The paper tackles the problem of bandwidth-constrained cooperative perception in autonomous agents by introducing Reason-to-Transmit (R2T), a framework that uses a lightweight transformer to reason about what information to transmit, resulting in performance gains under high occlusion, approaching oracle levels, with communication improving performance by about 58% AP over no communication.

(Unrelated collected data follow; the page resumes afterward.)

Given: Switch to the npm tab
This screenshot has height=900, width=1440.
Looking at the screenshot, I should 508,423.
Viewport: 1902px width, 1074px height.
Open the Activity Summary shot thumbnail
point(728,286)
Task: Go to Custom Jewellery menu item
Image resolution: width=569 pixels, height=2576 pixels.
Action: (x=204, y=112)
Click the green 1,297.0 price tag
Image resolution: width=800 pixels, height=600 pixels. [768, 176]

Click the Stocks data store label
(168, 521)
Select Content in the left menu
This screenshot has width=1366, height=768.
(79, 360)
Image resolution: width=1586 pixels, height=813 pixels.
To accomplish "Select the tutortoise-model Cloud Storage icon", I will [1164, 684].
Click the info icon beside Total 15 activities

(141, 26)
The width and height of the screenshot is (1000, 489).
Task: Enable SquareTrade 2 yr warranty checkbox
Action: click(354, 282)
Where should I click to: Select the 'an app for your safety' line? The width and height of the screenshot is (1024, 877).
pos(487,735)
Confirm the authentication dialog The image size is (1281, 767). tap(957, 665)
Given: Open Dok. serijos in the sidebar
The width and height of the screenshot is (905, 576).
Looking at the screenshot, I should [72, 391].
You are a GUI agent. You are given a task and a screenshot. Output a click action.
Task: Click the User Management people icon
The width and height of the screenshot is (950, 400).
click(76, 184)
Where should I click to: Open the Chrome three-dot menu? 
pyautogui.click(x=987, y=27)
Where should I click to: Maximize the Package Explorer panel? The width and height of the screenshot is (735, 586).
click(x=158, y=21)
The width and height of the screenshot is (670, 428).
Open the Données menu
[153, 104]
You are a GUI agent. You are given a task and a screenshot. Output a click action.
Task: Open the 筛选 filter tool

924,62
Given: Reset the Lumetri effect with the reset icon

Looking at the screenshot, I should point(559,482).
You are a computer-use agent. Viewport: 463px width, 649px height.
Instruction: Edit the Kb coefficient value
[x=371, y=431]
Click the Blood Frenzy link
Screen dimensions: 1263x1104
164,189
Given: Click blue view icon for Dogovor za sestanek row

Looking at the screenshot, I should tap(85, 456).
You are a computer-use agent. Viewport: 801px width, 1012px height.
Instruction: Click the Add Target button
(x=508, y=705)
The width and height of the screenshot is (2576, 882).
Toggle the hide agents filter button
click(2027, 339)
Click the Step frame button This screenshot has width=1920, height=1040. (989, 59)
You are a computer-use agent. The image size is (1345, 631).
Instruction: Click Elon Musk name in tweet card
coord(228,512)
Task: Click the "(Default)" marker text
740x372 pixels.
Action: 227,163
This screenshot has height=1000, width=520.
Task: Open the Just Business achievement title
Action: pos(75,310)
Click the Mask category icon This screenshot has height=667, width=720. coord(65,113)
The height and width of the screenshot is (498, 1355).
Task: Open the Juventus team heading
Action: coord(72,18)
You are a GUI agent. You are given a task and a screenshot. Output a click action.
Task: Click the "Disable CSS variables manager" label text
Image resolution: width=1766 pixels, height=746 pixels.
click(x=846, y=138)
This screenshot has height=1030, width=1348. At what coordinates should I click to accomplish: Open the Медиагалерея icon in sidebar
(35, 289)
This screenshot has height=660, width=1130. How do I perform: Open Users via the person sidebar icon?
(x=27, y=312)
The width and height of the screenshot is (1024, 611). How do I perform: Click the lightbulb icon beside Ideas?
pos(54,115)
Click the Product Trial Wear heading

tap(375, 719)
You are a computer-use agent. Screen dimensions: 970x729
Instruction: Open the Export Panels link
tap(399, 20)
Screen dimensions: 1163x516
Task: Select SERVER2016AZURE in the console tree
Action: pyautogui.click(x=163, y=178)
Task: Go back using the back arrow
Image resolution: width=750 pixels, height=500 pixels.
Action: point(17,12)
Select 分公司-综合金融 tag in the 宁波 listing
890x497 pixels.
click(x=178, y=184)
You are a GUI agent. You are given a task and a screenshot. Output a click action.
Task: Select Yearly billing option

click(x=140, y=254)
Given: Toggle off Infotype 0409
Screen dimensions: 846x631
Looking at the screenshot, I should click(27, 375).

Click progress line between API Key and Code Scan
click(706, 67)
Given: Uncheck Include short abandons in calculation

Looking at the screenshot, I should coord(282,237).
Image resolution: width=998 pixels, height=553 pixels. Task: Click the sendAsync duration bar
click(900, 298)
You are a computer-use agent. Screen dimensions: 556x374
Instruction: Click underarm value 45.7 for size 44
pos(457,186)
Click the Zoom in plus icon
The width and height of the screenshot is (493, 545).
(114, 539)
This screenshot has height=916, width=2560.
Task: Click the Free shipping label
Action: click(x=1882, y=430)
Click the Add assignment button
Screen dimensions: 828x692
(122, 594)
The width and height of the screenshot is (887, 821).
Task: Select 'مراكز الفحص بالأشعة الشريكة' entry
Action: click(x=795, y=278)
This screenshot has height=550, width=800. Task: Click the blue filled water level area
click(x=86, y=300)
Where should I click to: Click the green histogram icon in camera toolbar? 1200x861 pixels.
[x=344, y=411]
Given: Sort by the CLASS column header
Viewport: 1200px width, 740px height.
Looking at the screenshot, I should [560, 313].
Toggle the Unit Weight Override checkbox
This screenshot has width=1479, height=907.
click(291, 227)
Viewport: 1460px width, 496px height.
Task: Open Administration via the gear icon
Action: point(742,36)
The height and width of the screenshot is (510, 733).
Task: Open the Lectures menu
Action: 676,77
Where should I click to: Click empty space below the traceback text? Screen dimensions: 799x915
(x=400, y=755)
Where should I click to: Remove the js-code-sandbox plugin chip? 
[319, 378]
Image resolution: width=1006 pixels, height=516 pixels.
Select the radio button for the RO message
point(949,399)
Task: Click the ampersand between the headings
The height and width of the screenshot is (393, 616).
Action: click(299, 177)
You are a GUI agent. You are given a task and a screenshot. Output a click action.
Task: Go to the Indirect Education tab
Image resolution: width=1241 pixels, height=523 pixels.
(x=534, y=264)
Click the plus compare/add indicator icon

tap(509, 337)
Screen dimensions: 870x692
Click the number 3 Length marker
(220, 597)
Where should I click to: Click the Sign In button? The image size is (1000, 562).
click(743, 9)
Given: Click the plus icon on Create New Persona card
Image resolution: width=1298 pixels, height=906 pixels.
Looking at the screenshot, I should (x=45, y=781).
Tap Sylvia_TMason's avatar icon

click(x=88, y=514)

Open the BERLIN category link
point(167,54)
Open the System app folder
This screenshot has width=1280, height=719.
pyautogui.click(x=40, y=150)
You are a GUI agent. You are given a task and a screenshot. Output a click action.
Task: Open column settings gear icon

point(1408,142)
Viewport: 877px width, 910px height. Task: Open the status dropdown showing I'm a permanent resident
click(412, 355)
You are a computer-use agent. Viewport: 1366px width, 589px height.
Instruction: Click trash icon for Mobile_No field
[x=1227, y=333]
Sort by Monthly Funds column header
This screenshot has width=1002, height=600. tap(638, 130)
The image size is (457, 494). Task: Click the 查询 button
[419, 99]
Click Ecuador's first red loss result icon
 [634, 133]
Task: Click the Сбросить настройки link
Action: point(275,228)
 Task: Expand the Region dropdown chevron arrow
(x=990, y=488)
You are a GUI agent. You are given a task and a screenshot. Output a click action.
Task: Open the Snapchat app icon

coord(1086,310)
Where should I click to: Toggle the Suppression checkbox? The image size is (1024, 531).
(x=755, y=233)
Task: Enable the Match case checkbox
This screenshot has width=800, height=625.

Cooperative perception among autonomous agents overcomes the limitations of single-agent sensing, but bandwidth constraints in vehicle-to-everything (V2X) networks require efficient communication policies. Existing approaches rely on reactive mechanisms, such as confidence maps, learned gating, or sparse masks, to decide what to transmit, without reasoning about why a message benefits the receiver. We introduce Reason-to-Transmit (R2T), a framework that equips each agent with a lightweight transformer-based module that reasons over local scene context, estimated neighbor information gaps, and bandwidth budget to make per-region transmission decisions. Trained end-to-end with a bandwidth-aware objective, R2T is evaluated against nine baselines in a multi-agent bird's-eye-view perception environment. Any communication improves performance by about 58% AP over no communication. At low bandwidth, all selective methods perform similarly, but R2T shows clear gains under high occlusion, where information asymmetry is greatest, approaching oracle performance. All methods degrade gracefully under packet drops up to 50%, showing robustness to communication failures. These results indicate that while fusion design dominates performance, deliberative communication provides additional gains in challenging scenarios. R2T introduces a reasoning-based approach to communication, enabling more efficient and context-aware information sharing in cooperative perception.